Return the lines of the listing unchanged, starting at the line that contains "Where should I click to: Enable the 筛选重复项" and ending at the line that contains "[x=241, y=318]".

-- start Record set --

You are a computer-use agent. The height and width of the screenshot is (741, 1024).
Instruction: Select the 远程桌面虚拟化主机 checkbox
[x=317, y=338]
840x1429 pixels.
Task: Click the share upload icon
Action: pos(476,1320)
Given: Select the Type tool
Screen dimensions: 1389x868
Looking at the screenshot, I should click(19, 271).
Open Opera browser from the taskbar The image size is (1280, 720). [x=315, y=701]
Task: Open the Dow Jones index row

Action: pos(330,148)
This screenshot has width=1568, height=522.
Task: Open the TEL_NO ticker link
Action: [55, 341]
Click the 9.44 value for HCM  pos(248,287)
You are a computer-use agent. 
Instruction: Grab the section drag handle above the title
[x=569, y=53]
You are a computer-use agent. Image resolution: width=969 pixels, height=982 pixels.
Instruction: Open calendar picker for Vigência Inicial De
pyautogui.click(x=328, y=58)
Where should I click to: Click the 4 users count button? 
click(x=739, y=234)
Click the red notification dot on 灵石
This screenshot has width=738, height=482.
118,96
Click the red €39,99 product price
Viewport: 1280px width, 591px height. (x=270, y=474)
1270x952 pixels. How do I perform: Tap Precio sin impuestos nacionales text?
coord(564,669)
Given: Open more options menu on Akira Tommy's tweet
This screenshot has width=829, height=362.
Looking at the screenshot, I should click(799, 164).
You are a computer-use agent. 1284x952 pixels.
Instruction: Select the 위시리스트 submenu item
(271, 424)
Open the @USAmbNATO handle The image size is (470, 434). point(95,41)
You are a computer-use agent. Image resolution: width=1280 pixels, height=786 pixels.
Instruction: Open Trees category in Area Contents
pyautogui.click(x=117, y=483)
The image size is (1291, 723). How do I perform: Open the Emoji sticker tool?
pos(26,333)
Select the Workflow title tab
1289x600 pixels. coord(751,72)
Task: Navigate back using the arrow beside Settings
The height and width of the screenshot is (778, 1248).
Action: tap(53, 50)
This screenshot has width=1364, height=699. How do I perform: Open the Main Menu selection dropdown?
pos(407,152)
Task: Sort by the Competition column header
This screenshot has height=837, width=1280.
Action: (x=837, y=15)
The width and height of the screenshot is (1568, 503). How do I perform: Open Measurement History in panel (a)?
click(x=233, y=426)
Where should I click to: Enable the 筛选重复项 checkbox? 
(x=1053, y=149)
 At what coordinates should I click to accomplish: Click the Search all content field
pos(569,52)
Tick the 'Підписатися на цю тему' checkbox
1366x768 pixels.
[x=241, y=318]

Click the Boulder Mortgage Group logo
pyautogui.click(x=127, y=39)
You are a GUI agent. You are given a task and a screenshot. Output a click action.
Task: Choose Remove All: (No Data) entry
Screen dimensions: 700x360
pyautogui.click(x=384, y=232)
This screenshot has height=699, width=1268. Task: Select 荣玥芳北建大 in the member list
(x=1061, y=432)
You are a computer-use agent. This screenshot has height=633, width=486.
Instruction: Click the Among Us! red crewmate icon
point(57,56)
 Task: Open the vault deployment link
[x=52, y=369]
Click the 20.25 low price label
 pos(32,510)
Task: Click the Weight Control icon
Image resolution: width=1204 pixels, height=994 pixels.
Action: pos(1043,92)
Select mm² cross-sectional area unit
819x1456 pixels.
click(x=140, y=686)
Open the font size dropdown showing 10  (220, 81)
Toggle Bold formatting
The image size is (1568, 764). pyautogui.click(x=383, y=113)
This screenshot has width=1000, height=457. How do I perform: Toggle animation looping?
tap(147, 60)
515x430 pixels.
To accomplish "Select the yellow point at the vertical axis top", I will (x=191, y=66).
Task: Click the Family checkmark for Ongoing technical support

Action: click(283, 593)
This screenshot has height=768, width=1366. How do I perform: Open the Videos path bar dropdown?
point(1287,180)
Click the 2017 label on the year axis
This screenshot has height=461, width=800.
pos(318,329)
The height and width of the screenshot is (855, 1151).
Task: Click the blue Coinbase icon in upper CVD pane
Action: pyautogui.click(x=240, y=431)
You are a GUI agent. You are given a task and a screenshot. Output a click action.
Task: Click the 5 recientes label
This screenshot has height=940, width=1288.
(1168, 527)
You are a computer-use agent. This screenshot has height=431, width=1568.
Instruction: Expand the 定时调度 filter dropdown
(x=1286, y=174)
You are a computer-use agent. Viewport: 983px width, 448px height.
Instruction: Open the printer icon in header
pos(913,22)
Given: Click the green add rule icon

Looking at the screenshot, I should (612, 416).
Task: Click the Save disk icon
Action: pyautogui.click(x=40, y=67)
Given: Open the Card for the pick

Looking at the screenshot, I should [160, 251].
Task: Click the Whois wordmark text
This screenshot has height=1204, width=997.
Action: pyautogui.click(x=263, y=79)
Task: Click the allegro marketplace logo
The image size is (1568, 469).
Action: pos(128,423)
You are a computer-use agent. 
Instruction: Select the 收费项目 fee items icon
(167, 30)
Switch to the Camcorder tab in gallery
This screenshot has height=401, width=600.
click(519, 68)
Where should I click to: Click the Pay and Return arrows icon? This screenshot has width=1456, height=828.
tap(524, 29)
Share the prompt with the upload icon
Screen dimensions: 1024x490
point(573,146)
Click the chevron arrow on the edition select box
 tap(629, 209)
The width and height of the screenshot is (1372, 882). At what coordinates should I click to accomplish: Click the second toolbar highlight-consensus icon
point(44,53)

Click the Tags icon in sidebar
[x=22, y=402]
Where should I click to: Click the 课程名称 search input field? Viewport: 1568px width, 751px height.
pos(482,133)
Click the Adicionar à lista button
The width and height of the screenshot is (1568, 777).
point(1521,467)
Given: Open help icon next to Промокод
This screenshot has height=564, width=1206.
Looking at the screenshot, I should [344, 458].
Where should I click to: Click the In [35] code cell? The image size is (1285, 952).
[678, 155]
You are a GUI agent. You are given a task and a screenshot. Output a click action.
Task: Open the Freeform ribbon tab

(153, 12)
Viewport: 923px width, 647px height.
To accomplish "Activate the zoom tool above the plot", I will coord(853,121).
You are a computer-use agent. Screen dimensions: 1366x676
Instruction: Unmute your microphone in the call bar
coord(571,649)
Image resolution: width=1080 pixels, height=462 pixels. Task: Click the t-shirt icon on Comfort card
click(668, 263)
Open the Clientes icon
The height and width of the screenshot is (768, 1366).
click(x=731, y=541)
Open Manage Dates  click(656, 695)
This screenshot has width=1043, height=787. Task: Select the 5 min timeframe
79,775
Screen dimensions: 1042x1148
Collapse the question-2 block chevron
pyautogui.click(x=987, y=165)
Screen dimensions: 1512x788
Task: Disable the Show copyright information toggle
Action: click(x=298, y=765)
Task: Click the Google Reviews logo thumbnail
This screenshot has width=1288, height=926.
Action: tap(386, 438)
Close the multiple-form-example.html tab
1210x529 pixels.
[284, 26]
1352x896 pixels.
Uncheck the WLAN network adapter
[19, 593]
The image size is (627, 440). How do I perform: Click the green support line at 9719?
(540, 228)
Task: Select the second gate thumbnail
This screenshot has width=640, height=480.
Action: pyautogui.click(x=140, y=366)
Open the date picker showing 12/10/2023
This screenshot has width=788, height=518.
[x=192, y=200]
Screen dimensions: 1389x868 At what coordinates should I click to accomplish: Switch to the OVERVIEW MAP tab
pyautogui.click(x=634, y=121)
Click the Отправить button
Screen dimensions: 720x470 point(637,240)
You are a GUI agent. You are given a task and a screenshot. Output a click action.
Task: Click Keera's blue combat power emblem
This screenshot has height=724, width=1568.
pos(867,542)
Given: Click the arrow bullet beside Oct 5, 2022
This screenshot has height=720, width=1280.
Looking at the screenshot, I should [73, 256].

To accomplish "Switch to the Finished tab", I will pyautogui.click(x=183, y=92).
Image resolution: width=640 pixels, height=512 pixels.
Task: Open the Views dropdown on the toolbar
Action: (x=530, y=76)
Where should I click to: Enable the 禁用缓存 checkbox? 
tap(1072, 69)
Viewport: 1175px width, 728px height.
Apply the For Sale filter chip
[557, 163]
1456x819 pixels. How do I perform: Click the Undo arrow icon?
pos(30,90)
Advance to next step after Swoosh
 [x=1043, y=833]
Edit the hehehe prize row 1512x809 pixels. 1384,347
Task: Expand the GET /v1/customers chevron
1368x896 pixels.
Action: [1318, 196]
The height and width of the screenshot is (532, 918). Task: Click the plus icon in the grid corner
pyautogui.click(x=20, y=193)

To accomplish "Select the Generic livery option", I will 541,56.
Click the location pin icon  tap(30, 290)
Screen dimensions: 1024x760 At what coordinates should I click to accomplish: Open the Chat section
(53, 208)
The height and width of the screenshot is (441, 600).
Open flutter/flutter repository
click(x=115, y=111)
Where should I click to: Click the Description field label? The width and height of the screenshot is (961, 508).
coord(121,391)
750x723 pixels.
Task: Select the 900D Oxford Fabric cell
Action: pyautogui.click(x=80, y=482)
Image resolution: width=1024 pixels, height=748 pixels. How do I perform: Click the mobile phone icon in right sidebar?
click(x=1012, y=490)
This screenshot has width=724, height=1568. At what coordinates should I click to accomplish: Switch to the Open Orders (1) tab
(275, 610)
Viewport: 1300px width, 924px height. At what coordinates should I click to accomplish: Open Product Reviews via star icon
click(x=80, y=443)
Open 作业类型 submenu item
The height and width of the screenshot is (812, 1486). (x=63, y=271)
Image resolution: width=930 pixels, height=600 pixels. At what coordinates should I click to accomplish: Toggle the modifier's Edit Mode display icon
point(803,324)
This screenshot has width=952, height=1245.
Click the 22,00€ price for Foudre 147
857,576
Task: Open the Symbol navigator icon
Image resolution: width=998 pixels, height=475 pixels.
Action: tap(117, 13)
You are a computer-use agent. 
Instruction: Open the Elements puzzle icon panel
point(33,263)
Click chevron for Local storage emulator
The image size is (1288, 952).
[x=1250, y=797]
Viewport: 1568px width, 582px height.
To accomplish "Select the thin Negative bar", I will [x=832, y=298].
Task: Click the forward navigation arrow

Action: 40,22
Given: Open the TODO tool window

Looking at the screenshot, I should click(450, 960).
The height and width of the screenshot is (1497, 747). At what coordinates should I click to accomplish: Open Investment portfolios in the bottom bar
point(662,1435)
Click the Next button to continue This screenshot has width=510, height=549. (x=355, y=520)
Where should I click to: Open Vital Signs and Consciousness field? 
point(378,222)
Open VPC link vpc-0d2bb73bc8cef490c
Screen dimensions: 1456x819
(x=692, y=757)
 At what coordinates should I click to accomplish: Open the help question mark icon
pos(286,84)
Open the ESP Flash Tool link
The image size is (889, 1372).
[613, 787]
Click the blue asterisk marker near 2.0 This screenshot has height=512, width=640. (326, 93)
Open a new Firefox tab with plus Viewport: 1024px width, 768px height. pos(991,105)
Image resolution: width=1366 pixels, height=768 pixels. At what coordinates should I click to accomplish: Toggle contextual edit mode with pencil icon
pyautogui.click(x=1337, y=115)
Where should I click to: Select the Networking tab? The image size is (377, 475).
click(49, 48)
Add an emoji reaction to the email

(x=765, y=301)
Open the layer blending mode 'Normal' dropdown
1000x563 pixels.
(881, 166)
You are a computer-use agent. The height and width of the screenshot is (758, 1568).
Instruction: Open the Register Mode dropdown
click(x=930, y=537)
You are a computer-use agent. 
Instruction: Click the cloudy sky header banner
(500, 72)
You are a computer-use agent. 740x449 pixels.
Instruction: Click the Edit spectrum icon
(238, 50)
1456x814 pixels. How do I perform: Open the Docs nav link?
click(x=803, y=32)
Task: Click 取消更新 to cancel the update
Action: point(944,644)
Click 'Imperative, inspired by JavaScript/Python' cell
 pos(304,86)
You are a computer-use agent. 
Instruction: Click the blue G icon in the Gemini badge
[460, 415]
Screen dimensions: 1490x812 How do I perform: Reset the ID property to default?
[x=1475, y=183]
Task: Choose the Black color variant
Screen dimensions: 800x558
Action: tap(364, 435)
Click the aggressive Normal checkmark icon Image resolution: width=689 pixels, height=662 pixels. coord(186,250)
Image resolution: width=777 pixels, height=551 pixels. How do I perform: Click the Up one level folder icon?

-- end Record set --

**Response to this exercise:**
Where should I click to: Enable the 筛选重复项 checkbox? 
(x=1053, y=149)
 At what coordinates should I click to accomplish: Click the Search all content field
pos(569,52)
Tick the 'Підписатися на цю тему' checkbox
1366x768 pixels.
[x=241, y=318]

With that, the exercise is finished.